アナログ・デバイセズは、製造企業のパートナーとして、ロボットやコボットをより正確に制御するための技術を提供します。そうした技術は、ビジョンやToF(Time of Flight)のような様々なセンシング・モダリティを、デタミニスティックなイーサネットに代表される接続手法と組み合わせることで実現します。ある報告によれば、このような新技術を活用することにより、米国の製造企業は年に404億米ドル(約4兆2200億円)のコストを削減できると言います。

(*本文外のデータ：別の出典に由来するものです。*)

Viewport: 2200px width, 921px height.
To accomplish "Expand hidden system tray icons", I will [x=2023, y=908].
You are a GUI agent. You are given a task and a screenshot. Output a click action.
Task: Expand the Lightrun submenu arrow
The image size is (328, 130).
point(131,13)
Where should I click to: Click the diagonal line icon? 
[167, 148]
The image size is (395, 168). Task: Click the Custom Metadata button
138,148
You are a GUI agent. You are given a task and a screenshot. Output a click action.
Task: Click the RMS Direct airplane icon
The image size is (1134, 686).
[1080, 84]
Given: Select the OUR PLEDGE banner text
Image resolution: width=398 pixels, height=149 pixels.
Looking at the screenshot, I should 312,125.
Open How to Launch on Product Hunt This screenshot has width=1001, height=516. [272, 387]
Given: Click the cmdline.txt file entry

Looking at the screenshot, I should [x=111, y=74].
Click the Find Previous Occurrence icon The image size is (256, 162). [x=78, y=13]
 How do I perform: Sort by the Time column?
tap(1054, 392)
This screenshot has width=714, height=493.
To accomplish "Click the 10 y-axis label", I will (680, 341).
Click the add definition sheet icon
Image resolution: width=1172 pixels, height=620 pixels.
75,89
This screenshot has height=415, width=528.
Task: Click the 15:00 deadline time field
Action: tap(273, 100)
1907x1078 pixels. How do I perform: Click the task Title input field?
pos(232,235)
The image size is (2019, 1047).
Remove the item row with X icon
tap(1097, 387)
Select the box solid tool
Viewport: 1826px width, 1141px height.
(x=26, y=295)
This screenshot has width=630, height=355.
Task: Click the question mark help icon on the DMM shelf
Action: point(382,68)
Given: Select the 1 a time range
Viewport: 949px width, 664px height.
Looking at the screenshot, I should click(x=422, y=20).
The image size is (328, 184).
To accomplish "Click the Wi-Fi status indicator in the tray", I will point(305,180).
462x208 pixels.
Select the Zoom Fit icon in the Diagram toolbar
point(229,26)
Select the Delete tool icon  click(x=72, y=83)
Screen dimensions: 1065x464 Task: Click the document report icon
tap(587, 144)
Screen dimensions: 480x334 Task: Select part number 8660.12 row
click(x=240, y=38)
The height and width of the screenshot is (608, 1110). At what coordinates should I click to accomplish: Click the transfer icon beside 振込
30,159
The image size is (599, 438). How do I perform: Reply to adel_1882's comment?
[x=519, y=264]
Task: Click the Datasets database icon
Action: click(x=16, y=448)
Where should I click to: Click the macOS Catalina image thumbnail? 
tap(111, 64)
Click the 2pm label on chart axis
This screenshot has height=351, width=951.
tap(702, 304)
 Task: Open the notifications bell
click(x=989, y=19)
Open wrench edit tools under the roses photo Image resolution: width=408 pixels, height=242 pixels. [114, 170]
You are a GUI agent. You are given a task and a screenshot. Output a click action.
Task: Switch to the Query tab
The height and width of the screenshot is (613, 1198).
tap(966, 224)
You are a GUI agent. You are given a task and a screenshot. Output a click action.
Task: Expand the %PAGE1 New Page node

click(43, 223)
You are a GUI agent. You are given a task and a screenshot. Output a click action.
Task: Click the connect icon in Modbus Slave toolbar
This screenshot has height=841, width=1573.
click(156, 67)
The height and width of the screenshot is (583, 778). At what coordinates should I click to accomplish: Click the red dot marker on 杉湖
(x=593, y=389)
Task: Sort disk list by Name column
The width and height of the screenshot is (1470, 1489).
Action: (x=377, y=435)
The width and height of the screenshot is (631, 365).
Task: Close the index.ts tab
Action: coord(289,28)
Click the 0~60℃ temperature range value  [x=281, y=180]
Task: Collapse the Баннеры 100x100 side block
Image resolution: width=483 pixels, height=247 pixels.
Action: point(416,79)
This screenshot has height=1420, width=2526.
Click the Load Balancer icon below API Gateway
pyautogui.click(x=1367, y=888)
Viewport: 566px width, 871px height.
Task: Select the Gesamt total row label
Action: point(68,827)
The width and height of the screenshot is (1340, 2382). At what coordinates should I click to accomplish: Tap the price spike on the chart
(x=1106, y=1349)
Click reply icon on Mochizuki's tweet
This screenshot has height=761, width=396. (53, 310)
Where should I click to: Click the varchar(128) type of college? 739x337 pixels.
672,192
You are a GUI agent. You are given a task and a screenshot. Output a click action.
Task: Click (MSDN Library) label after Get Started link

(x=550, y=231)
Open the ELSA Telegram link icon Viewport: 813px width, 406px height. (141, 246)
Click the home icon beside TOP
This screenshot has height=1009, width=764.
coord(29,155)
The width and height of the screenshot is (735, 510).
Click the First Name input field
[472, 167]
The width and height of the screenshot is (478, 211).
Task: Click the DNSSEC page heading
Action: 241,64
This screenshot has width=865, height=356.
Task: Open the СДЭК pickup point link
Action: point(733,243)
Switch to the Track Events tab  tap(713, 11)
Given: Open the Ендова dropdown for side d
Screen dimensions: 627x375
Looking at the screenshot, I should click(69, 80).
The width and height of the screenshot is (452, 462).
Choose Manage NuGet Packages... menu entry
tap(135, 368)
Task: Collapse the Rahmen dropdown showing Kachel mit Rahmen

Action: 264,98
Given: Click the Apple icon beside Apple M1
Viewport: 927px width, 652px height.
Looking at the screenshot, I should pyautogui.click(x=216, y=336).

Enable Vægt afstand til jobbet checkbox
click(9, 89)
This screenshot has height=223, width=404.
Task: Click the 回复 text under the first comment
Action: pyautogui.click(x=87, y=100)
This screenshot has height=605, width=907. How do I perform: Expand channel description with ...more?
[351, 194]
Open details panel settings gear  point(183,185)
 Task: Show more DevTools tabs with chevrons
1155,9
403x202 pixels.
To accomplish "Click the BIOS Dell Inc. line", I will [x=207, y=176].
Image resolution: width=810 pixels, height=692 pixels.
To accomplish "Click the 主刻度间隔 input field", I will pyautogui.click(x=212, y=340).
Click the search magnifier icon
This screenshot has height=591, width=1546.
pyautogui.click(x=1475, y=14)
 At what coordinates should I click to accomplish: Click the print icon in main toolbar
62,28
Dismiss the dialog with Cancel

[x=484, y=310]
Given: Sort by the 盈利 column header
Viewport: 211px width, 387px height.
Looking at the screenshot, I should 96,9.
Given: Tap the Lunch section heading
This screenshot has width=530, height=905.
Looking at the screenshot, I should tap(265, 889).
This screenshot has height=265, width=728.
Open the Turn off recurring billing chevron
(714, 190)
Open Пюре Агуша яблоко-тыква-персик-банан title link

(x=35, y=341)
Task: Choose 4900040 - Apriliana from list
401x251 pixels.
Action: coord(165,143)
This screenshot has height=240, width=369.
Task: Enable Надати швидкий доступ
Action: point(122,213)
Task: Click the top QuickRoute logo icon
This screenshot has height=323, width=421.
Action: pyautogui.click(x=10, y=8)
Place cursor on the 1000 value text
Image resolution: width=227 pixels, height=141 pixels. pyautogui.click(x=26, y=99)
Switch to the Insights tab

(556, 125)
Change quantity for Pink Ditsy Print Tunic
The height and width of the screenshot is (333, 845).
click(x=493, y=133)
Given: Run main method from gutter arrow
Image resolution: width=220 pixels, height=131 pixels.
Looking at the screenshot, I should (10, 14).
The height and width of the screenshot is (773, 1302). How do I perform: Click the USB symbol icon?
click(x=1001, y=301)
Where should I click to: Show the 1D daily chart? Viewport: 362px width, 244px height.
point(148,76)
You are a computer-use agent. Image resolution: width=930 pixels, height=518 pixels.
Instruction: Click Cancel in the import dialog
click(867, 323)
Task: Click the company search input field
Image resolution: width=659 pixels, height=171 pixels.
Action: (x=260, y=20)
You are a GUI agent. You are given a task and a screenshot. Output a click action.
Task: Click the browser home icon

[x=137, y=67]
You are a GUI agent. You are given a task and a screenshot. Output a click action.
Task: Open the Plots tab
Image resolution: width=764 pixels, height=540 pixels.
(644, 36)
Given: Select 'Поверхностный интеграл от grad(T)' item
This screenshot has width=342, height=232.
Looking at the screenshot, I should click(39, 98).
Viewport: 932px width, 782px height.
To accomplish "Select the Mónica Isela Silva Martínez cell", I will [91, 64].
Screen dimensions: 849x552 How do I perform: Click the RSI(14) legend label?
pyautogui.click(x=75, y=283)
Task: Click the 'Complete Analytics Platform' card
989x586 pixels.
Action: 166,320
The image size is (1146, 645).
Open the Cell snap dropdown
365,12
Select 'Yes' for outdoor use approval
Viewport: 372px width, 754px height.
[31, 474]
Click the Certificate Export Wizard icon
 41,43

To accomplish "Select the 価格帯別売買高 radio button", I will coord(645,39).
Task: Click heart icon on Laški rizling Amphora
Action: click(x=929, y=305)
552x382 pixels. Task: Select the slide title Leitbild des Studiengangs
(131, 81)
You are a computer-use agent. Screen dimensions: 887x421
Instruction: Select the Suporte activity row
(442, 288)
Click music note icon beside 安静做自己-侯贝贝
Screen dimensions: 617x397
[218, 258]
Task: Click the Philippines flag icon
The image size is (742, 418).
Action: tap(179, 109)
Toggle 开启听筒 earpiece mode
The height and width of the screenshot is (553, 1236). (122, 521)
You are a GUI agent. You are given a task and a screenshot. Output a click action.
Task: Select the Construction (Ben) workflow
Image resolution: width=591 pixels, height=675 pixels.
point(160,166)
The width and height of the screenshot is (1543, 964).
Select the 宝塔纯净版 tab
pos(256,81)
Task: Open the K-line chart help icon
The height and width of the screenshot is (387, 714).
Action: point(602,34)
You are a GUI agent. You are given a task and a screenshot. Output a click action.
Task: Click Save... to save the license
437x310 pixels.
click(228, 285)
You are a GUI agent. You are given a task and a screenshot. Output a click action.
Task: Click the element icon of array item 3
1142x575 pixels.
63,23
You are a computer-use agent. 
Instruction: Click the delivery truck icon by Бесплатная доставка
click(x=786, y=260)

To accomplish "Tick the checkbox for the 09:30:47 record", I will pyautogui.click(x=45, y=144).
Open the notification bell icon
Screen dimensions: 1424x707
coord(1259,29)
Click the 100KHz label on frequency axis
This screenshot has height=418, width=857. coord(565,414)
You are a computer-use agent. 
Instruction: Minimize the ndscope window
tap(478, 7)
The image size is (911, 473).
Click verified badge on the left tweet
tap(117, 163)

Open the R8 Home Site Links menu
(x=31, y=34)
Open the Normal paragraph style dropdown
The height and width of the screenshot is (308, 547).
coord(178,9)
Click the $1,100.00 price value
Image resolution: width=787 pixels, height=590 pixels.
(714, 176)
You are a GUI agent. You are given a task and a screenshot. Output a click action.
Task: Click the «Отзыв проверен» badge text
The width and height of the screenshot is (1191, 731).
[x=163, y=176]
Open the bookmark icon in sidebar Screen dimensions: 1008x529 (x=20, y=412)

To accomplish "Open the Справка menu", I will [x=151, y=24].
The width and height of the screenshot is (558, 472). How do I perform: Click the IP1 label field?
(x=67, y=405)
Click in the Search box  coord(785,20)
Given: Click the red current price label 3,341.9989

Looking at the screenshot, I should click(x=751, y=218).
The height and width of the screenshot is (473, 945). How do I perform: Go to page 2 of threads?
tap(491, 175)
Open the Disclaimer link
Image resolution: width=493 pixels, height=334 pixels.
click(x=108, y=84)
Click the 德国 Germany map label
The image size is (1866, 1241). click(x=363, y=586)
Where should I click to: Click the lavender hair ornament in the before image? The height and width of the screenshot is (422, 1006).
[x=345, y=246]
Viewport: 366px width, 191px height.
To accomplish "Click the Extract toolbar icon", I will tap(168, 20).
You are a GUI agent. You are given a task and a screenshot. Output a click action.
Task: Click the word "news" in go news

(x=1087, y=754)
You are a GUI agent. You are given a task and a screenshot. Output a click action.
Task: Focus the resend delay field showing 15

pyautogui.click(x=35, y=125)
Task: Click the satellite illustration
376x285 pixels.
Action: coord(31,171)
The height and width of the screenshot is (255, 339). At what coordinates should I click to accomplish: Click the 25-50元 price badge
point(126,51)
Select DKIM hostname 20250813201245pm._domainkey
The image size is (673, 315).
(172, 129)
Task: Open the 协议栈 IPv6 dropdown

「アナログ・デバイセズは、いわばデータの発信源です。当社の製品からデータが生成されます。当社は、50年にわたって最も難易度の高いエンジニアリング領域の課題を解決することで人々の信頼を得てきました。この分野における当社の経験は、将来に向けてお客様と共に築きつつあるすべての進化の基盤になっています。」Martin Cotter
Senior Vice President of Worldwide Sales and Digital Marketing | Analog Devices
製造企業にとって、未来に向けた次のステップは、工場の自動化と柔軟性の向上を支える技術に対して更なる投資を行うことです。その結果、物理的な世界がデジタルの世界と出会うセンサー駆動型の製造現場に、インダストリ4.0による真のメリットがもたらされます。